Short one shot of puck thoughts when beth is being born. Let me know what you think?:)
I know every one thinks I'm a bad ass but I'm not completely heartless. I mean I've felt guilt for some of my actions but I'm not about to go soft on anybody.
I kinda feel bad for Quinn I mean getting kicked off cheerios for carrying my child? Ms. Sylvester can be harsh.
I was pretty pissed as well but for a different reasons. I was almost hurt when Quinn chose Finn over me but I almost understood her. If my mother had been given the chance she might have picked a better father, and let's face it I haven't been the best father, I mean:
Quinn being outcast? My Fault!
Quinn getting kicked off the squad? My fault!
Quinn being shipped from house to house? My fault!
But nothing I've done compares to right now. I can barley comprehend what's happening, all I know is that Quinn is in pain. A lot of pain and it's my fault. All I can do is hold her hand as we rush through the hospital. It's my fault.

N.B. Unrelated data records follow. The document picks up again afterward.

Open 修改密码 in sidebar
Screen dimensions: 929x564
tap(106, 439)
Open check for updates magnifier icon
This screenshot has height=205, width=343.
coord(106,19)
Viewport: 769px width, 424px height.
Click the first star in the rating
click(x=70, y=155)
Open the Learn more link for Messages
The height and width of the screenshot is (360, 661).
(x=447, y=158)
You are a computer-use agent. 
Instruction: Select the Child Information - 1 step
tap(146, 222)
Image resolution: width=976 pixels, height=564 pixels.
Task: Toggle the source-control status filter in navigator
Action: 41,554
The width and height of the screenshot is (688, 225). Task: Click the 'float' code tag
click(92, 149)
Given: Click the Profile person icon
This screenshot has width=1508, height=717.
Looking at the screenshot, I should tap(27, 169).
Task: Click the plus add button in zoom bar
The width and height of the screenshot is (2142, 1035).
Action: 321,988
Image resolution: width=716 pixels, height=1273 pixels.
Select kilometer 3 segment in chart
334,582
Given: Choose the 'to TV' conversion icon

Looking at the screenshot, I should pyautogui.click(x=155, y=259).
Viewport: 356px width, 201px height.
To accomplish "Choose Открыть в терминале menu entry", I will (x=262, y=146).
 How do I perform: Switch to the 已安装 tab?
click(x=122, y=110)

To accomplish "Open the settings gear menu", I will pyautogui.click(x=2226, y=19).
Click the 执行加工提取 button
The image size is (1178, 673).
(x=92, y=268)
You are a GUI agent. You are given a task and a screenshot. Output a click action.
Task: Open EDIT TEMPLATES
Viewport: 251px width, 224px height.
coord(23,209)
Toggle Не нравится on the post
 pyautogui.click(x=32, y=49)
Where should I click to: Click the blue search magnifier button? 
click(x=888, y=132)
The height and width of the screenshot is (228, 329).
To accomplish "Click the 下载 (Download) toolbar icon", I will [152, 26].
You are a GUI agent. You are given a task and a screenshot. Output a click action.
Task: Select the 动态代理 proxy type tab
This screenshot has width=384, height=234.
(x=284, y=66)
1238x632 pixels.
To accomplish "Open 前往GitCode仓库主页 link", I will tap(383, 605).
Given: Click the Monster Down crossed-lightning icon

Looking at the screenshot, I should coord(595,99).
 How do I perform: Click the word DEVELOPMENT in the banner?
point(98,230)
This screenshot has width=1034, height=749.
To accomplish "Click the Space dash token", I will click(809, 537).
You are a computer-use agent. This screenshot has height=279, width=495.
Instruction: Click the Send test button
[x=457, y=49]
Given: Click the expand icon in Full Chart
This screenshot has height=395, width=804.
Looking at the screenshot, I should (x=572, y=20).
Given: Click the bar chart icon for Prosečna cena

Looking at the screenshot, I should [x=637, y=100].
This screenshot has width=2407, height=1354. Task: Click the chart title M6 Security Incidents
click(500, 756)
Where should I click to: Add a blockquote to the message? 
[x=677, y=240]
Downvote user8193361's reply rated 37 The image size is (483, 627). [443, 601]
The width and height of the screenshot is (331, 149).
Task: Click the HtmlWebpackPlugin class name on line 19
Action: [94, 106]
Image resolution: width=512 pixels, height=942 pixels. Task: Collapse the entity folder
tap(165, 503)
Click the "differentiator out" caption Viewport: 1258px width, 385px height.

It all happens so quickly we are in a room and Quinn is lying on a bed she is crying. It's my fault.
Quinn rockets upwards she screams and a nurse says something about crowning and there is blood. Oh God the blood. It's my fault.
I don't know what to do so I watch feeling utterly useless. Quinn seems tried but keeps shooting forwards time after time. It's my fault.
After a while Quinn lays on the bed gently cooing at the tiny bundle in her arms. She passes it off to her mother then Mercedes and Finally me. I look down at Beth, she is sleeping, a tiny fist curled around her blanket. Beth is beautiful, perfect and it's all my fault.